The dream soon turned sour. The opposition quickly grew. Power slipped from the wizards’ grasp. The shadow of Tamerlane’s failure fell over the United States. As Darwin wrote in 2007, before the idea of the multipolar world became popular:
“If there is one continuity that we should be able to glean from a long view of the past, it is Eurasia’s resistance to a uniform system, a single great ruler, or one set of rules. In that sense, we still live in Tamerlane’s shadow - or perhaps more precisely, in the shadow of his failure. (p. 506)
Two decades later the truth of this long view of the past has been vindicated. But in 2007 Darwin’s scepticism towards the permanence of ‘one set of rules’ was rare. I recall myself from many discussions in university and government circles, the near complete consensus that believed in five tenets of the Unipolar Church of American Supremacy. American pop and the internet had created a global culture. The sole superpower had revolutionised military affairs. Its style of politics had made the world safe at long last for democracy. Its banks and technology firms had defined a new economy of bits and dreams. Finally, its leadership had entrenched the Atlantic Republic as a forever Reich through its self-defined single set of rules, the Liberal Rules-Based International Order.
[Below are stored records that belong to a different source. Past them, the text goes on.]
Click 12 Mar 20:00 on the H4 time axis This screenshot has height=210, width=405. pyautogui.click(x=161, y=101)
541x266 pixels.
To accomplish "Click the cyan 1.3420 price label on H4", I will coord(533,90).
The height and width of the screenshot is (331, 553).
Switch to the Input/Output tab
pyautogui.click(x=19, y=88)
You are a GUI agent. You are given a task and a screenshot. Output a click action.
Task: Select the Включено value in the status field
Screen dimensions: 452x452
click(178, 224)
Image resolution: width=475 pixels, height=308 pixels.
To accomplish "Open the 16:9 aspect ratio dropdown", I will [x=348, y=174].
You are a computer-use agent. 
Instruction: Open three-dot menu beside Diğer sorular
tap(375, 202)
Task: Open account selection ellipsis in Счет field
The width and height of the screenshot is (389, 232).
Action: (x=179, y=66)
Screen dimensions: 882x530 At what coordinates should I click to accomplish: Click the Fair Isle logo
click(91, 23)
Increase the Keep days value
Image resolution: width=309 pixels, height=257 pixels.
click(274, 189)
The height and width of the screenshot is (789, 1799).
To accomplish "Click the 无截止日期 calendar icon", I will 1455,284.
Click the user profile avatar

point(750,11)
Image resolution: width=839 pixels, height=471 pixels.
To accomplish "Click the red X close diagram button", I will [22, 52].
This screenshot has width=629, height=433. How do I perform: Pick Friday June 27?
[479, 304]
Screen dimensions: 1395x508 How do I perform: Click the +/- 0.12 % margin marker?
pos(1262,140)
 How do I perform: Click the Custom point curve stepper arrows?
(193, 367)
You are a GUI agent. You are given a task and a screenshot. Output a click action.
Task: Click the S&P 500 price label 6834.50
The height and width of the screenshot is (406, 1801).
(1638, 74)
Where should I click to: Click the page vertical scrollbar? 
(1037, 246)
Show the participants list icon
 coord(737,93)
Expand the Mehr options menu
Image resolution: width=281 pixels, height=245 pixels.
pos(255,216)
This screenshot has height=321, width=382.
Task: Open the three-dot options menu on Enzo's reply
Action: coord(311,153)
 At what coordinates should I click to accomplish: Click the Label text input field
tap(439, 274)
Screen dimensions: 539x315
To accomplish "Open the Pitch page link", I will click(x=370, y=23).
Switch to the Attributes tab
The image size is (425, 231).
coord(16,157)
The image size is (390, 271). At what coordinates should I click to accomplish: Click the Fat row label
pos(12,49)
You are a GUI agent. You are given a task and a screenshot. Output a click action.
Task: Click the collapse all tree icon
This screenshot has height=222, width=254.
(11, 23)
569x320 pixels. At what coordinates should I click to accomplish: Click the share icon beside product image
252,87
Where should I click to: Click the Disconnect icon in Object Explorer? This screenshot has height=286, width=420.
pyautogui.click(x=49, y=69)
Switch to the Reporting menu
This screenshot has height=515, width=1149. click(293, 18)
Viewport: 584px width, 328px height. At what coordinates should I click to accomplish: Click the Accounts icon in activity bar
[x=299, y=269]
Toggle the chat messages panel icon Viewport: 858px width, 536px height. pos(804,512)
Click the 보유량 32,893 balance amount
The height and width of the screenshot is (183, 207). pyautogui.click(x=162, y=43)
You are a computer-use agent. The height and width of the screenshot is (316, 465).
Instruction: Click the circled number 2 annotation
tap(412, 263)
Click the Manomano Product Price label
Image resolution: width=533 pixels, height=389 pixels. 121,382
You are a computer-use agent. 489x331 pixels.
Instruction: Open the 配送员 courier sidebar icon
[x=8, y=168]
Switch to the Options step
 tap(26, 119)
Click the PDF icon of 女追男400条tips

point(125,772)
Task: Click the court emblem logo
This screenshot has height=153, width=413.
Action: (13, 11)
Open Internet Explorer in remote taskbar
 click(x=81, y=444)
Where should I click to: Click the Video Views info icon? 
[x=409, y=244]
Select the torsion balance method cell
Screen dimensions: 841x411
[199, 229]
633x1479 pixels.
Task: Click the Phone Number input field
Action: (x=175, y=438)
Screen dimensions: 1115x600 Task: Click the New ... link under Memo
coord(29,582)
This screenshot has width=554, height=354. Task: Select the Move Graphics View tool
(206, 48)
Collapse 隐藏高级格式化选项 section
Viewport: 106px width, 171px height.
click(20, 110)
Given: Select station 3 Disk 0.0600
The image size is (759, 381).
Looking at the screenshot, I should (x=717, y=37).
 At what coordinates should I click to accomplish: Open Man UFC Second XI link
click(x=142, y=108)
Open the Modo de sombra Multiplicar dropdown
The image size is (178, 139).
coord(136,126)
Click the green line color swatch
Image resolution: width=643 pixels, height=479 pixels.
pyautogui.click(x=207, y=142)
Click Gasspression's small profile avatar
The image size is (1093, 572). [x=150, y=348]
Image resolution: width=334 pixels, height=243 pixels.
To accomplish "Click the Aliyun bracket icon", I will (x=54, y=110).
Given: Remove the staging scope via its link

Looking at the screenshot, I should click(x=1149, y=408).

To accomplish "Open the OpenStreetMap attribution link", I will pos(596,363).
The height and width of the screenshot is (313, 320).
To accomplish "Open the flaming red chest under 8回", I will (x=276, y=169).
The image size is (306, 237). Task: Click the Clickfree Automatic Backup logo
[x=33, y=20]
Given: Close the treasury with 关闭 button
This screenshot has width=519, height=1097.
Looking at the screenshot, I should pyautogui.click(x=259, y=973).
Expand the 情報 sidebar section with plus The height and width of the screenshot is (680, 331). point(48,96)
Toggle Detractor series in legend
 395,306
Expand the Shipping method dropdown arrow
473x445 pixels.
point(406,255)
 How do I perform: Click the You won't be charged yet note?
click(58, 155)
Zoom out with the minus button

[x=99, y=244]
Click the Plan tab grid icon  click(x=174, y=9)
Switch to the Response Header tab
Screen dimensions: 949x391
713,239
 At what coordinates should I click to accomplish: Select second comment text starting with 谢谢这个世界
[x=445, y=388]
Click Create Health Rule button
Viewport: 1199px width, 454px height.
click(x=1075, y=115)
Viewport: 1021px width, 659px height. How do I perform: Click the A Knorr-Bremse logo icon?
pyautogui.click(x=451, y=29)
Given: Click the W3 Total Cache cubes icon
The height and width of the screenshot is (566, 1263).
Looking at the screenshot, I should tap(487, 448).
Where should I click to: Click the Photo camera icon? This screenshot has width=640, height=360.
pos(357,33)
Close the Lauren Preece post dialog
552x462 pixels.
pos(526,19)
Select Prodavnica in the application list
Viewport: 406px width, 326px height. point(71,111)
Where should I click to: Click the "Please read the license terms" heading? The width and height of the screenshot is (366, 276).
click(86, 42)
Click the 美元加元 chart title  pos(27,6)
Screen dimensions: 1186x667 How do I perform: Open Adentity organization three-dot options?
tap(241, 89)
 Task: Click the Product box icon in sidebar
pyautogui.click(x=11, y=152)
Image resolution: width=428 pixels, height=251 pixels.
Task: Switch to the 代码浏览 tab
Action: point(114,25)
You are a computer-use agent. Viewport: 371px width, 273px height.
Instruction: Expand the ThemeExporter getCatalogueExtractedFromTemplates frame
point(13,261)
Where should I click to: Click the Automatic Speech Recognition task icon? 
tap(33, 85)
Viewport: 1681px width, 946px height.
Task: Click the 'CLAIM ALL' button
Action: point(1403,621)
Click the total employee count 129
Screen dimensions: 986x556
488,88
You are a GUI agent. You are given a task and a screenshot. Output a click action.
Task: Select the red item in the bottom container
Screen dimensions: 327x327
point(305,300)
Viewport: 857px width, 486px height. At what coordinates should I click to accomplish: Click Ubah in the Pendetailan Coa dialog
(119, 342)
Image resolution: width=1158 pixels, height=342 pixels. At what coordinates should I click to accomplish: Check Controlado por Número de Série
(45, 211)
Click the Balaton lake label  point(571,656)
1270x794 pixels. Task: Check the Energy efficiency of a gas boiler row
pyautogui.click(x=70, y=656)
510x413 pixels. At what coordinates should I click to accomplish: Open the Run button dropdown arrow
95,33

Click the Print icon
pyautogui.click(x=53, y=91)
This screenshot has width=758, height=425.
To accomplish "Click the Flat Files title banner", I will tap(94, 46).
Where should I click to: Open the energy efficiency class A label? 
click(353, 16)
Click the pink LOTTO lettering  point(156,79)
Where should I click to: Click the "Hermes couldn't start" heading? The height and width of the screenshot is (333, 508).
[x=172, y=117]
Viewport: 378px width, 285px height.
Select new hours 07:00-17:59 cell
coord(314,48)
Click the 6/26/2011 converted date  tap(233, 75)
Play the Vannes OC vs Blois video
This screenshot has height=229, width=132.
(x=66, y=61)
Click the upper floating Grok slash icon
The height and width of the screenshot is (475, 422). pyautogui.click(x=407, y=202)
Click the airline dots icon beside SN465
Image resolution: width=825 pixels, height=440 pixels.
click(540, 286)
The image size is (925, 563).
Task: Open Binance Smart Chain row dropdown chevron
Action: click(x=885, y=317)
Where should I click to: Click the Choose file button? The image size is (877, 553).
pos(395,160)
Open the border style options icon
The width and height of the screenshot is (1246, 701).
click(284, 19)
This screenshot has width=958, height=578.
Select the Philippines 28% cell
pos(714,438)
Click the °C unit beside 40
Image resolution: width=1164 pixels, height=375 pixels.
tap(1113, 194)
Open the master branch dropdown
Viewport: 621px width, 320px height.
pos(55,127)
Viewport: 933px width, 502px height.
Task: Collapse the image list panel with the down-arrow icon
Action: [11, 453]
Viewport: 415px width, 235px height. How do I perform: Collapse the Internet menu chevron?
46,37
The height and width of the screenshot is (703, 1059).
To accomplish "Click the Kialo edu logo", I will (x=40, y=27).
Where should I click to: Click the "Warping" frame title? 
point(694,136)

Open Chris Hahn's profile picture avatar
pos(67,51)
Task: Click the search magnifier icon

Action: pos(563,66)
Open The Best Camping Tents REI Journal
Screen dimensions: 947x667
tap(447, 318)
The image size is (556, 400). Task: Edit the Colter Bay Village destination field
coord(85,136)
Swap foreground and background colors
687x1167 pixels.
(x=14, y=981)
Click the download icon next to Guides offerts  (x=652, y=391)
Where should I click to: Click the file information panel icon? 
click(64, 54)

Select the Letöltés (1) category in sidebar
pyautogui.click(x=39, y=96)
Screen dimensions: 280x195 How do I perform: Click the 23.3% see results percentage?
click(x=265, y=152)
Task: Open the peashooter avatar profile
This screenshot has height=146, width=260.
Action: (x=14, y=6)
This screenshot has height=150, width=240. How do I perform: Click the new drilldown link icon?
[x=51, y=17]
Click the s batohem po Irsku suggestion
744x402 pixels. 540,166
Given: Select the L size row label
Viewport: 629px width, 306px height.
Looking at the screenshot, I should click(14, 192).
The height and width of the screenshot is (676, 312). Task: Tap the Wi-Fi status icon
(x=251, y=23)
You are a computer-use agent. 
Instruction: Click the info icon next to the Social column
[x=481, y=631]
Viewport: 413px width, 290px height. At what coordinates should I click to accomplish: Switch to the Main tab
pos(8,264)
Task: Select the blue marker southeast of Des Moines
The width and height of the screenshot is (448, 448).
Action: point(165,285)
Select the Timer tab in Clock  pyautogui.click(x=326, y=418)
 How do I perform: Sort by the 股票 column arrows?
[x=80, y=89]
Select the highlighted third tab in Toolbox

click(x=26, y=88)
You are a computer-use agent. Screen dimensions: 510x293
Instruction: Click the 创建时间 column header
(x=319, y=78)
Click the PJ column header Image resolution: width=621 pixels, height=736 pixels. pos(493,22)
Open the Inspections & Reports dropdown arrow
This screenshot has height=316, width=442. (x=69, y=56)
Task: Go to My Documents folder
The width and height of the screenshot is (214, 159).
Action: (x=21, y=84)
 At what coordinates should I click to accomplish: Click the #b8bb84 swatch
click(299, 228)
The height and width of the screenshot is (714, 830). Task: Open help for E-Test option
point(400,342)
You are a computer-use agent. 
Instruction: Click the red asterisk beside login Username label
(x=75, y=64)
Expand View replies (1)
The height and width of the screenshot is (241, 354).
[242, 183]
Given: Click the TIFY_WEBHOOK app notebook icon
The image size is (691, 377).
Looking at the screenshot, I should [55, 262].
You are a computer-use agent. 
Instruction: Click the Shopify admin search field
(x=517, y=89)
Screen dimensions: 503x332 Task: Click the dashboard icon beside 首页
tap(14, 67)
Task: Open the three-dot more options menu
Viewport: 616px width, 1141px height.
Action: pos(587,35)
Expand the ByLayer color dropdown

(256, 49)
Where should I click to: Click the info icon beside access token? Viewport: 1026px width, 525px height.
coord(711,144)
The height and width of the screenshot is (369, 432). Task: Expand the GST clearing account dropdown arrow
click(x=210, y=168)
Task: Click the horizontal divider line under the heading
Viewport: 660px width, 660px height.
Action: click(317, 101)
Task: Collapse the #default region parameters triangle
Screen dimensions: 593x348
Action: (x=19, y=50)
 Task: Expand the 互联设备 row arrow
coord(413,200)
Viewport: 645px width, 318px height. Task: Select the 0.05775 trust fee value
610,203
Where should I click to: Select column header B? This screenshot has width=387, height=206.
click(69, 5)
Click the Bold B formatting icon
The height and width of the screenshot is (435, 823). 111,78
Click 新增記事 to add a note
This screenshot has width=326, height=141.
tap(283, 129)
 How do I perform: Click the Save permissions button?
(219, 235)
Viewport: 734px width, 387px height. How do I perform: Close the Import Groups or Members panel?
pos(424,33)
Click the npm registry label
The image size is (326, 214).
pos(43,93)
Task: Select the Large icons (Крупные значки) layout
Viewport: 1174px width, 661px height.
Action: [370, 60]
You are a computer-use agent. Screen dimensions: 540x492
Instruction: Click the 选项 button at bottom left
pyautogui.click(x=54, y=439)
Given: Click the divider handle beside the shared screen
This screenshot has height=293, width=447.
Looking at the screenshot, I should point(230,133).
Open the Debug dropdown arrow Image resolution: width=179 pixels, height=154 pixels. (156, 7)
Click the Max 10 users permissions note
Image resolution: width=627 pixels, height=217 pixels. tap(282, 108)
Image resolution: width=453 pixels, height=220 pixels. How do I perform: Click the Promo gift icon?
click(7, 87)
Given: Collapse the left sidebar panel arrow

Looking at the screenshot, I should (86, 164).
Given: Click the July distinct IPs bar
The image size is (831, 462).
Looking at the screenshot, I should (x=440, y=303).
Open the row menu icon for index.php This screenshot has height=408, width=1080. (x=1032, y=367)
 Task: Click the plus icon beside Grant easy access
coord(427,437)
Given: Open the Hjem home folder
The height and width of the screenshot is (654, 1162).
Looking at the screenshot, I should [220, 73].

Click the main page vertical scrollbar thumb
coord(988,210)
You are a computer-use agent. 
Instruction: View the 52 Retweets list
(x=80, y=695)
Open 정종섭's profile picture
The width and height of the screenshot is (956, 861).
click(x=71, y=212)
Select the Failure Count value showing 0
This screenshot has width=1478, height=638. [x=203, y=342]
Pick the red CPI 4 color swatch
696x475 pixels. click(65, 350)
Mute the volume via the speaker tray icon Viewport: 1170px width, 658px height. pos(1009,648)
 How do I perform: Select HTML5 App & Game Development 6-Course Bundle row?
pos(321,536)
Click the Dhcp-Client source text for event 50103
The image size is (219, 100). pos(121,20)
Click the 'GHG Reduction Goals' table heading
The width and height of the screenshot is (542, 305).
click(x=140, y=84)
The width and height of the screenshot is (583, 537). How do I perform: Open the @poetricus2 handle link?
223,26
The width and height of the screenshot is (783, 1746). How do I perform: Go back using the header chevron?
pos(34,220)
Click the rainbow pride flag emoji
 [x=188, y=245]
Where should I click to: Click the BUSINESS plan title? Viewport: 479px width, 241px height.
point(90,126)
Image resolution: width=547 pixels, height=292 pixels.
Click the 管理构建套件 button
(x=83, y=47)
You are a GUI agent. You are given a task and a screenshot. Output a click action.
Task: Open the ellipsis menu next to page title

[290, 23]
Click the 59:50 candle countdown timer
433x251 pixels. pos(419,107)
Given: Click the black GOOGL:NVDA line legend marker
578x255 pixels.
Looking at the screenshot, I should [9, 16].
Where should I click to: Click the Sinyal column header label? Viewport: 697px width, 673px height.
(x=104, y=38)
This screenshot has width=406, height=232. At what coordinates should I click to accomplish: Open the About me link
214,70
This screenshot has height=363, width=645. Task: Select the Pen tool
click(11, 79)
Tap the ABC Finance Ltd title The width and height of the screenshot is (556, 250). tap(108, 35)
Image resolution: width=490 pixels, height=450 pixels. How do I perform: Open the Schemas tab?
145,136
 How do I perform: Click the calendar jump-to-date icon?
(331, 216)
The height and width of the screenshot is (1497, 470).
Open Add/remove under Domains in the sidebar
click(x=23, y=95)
None of those tenets are unquestioned today. The Unipolar Illusion looks like grandiose American bunkum today. But from the 1990s its geostrategists pursued this strategy of ‘full-spectrum dominance’ with ruthless zeal. The collapse of the other pole of the bipolar world also led to a mass-formation effect among Western intellectuals. The West had won. The West was best. The West had all the contracts and appointments. The diversity of ideas in the policy community and the academy narrowed. The infinite conversation of history did come to an end, at least in the newly expanded universities of the West. Intellectual debate forgot the culture of civil disagreement. Ketman prevailed, as Czeław Miłosz described it in The Captive Mind. People got by by repeating regime talking points. They made money by doing work for the national security community. Journalist historians like Anne Applebaum crowded out insightful students of the rise and fall of empires, like John Darwin.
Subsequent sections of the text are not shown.